そのストラップは、俺とお揃い。色違いのお揃いだった。俺がこの間空港で写真を撮られた時、そのストラップも写り込んでいたかもしれない。
また次の日には、ブレスレットを強調した自撮り写真を上げた。そのブレスレットは俺と色違いのお揃い。
どうしたんだ?なぜ俺とのお揃いの品をバンバン発表するのだ?見せつけているような感じ。でも、それは誰に向けてなのか。テツヤは一から十まで考えて行動する人だ。たまたま写ったなんて事はない。

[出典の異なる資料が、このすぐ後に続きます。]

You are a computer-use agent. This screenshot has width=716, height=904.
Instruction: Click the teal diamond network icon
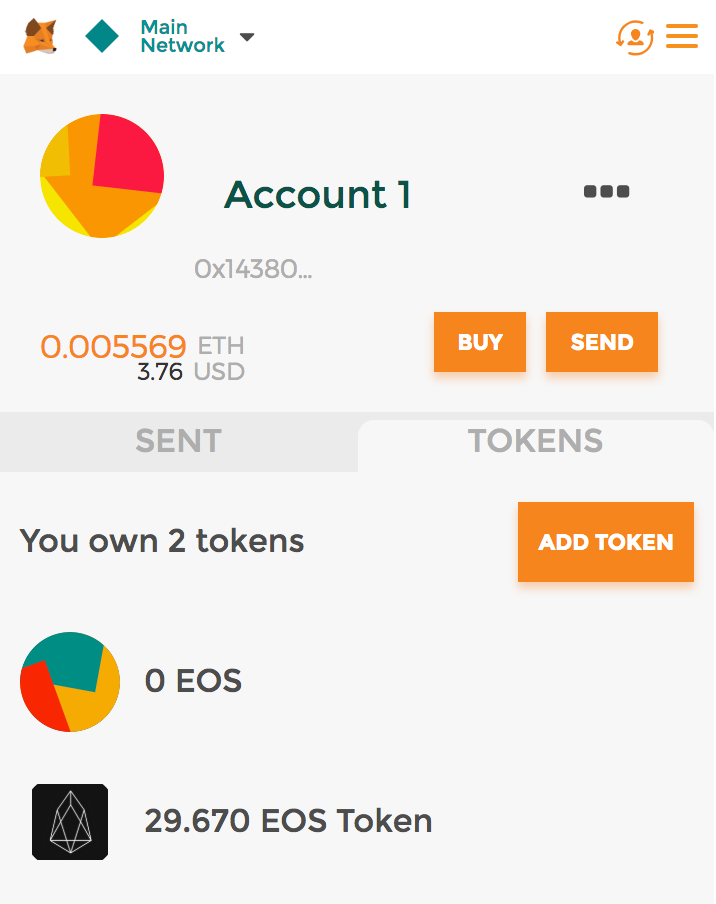[x=102, y=37]

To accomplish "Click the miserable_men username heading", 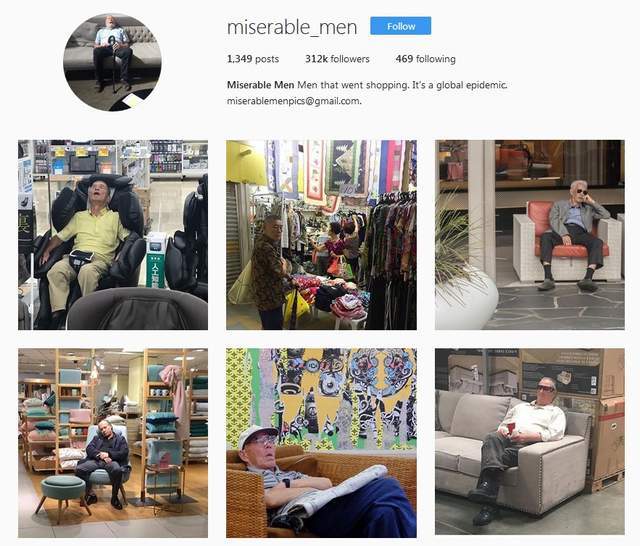I will [x=292, y=27].
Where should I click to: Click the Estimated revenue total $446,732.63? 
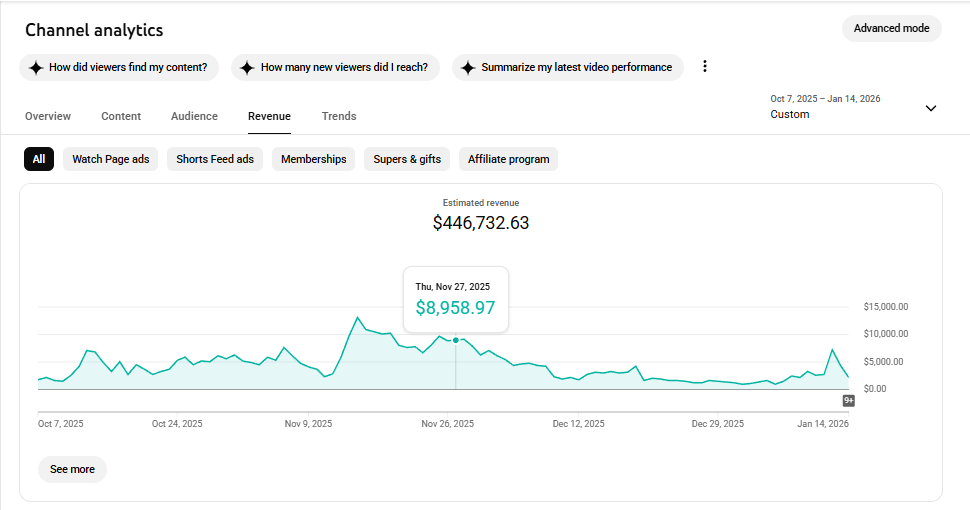tap(480, 223)
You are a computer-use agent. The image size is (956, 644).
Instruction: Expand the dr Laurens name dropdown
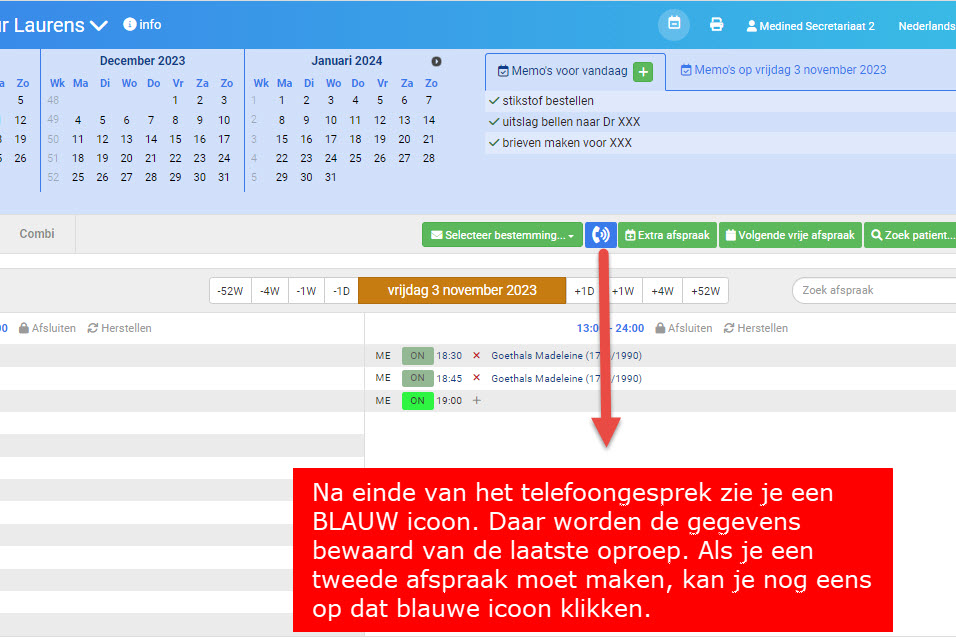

テツヤがフランスからアメリカへとやってきた。俺たち7人の家にやってきたのだ。いやまあ、7人だけではない。他にスタッフの部屋もあるから。とても広くて部屋がたくさんある建物だ。楽曲制作の邪魔をされないようにここに来たわけだから、都会にある家ではない。大都市から車をだいぶ走らせてやってきたところだ。
「レイジ!」
俺が部屋で作曲をしようと頭を捻っていると、テツヤがやってきた。
「あ、お帰りなさい。じゃないか?」
俺が椅子から立ち上がろうとすると、その前にテツヤが俺を抱きしめた。
「おっと。」
抱きしめたというより、乗っかって来た。俺はテツヤの背中に腕を回した。
「ただいま。」
テツヤが俺の顔を見て言った。そして二人でフフフと笑う。
「この間はごめん。手をつないだとか何とかで……。確かに、後で映像を観たら俺もカズキ兄さんとつないでたみたいだ。でもあれは、カズキ兄さんの方からで、早くおいでって引っ張られただけだから。」
俺がそう言うと、
「分かってるよ。お前たちは兄弟みたいだもんな。まあ、一時そうじゃない時もあったけど。俺とノゾム兄さんも兄弟みたいなもんなんだよ。でもさ、手をつなぐ事はあっても、こんな事はレイジ以外の人とはしないよ。」
そう言って、テツヤは俺の唇に自分の唇をそっと重ねた。
くっ、可愛い。胸がキュンとするぜ。
「もう一回。」
俺がそう言うと、テツヤはニヤッと笑った。そしてまた顔を近づけてきたので、俺は下から首を伸ばし、その唇を迎えに行った。
「ねえ、どうしてインスタにあのストラップとか、このブレスレットとか載せたの?」
ひとしきりキスをした後、気になっていた事を聞いてみた。するとテツヤの答えはこうだ。
「レイジが空港に行くとさ、ものすごくたくさんのファンがレイジの後ろをついてきて、いつももみくちゃになるだろ?家にはストーカーが来るし。レイジは俺たちの中で一番若いし、とにかく今人気がありすぎでさ、危ないから。」
だが、ちょっとよく分からない。
「だから?え、ちょっと分からないんだけど。俺の人気と、ストラップの写真とどういう関係が?」
「レイジは俺のものだって、公表しておこうと思ってさ。俺のものだから、諦めなさいって。」
えー、そういう事?
「でも、あんまり伝わってないんじゃない?」
「そうなんだよなー。分ってくれる人は、既に俺たちを応援してくれていて、レイジにストーカーなんてしない人なんだよなー。」
テツヤは俺の膝の上から立ち上がった。
「ま、地道にちょっとずつでもさ、アピールするよ。」
まあ、テツヤがそうしたいならいいか。
「レイジ、ここのジムすごいな!一緒に運動しようぜ。いつやる?」
テツヤは目をキラキラさせて言った。運動を一緒にやるのは楽しいのだけれど、テツヤがこれ以上ムキムキになるのは勘弁願いたい。